Extracted text:
-- Opening Marker --

Anatomy of a Soldier by Harry Parker

Harry Parker is a British former soldier who lost both his legs after stepping on a bomb in 2009. Anatomy of a Soldier is his debut novel; as it begins, Captain Tom Barnes takes a similar misstep of his own. The voice telling us about this belongs not to Barnes, but to the tourniquet carried in his trouser pocket:

At 0618 on 15 August, when I was sliding alongside BA5799’s thigh, I was lifted into the sky and turned over. And suddenly I was in the light. There was dust and confusion and shouting. I was on the ground beside him. He was face down; he was incomplete. I was beside him as rocks and mud fell around us.

Each chapter of Parker’s book is narrated by an object, from the saw used to amputate Barnes’s leg, to one of the trainers worn by Latif, a boy being trained to fight the foreign soldiers. The novel switches between these different spheres of experiences: Barnes’s military service; his treatment and rehabilitation; and the lives of Latif and other inhabitants of his (unnamed) country.

Parker’s approach turns Anatomy of a Soldier into an overlapping composite: with each chapter, you have to reorient yourself to a different situation, and sometimes you’ll see the same event from multiple angles. There’s also a strong sense that, just as each chapter is an isolated point in a larger matrix, so the characters are participants in a larger drama, affected (one might say manipulated) by the system of war (or medicine) in ways beyond their individual control. This, I find, is one of the most effective aspects of the novel.

The key aspect of Anatomy of a Soldier which falls a little short for me is where the object-narrators report the actions and thoughts of humans, or describe in the manner of a typical literary narrator. My problem is not that I think it’s ‘unrealistic’ for inanimate objects to do these things (after all, the only ‘reality’ in the book is that created by Parker’s words), but that it brings the novel too close to coherence and convention. The chapters feel that bit less fragmentary, the narrative that bit less distinctive. In a way, the book starts to work against the very effect for which it has seemed to reach . But there’s an interesting idea here, and quite an engaging novel.

4 Comments

  1. I picked this up in a bookshop today and read the first couple of pages. I think it’s a very interesting idea and want to read it but wondered if the idea of each object talking directly to the reader might run out of steam a bit over the course of the whole book.

-- Closing Marker --

(Screenshot grounding data)
-- Opening Marker --

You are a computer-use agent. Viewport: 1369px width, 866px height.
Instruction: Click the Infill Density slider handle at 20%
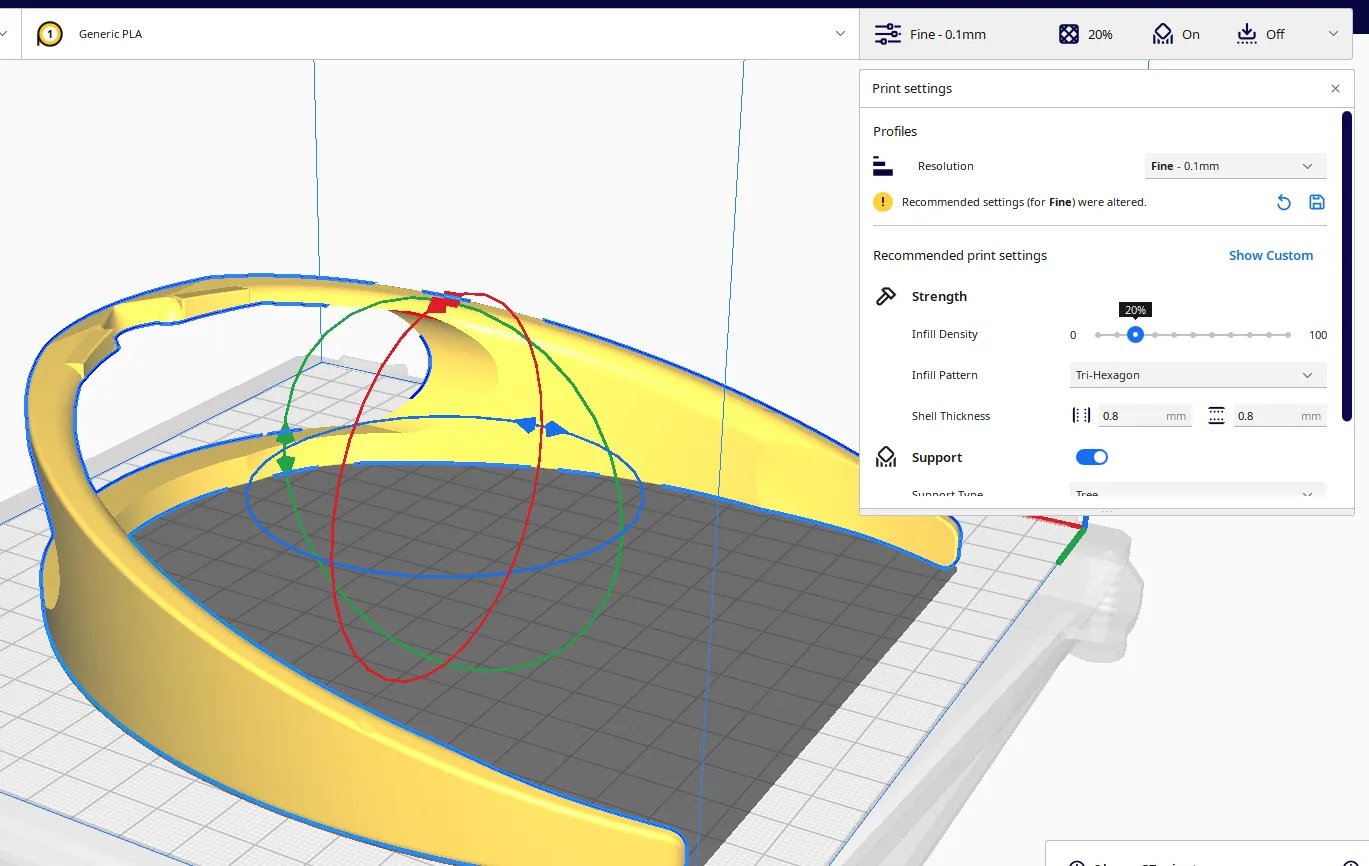(1135, 335)
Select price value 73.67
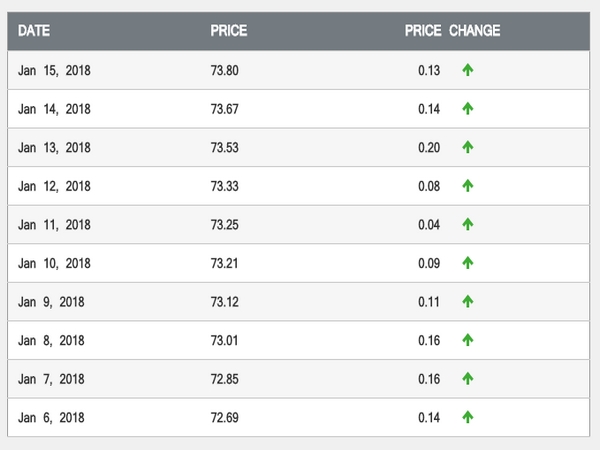Screen dimensions: 600x450 click(x=225, y=109)
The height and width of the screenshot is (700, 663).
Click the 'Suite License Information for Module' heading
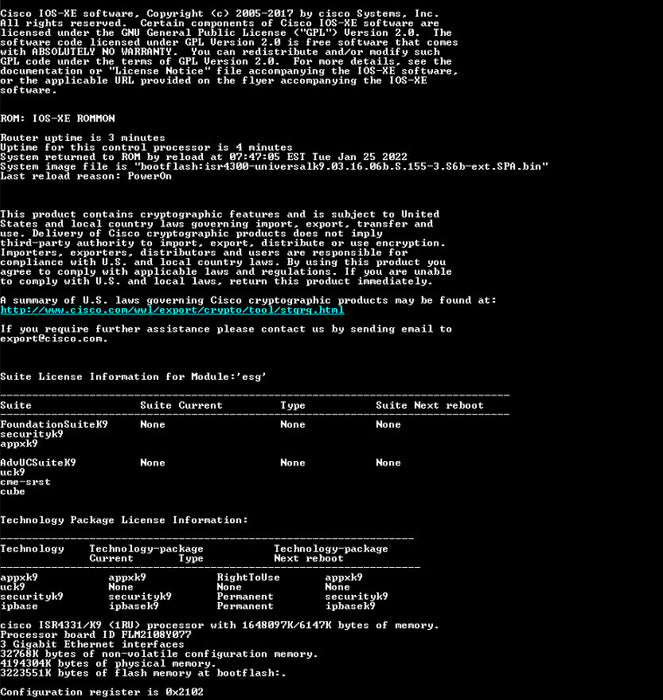[133, 377]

-- Closing Marker --

Answer these questions about the book review:
1. In what year did Harry Parker step on a bomb?
2. What object narrates the opening passage, and where is it carried?
3. Who is Latif?

Response to the task:
1. 2009.
2. A tourniquet, carried in Captain Tom Barnes's trouser pocket.
3. A boy being trained to fight the foreign soldiers.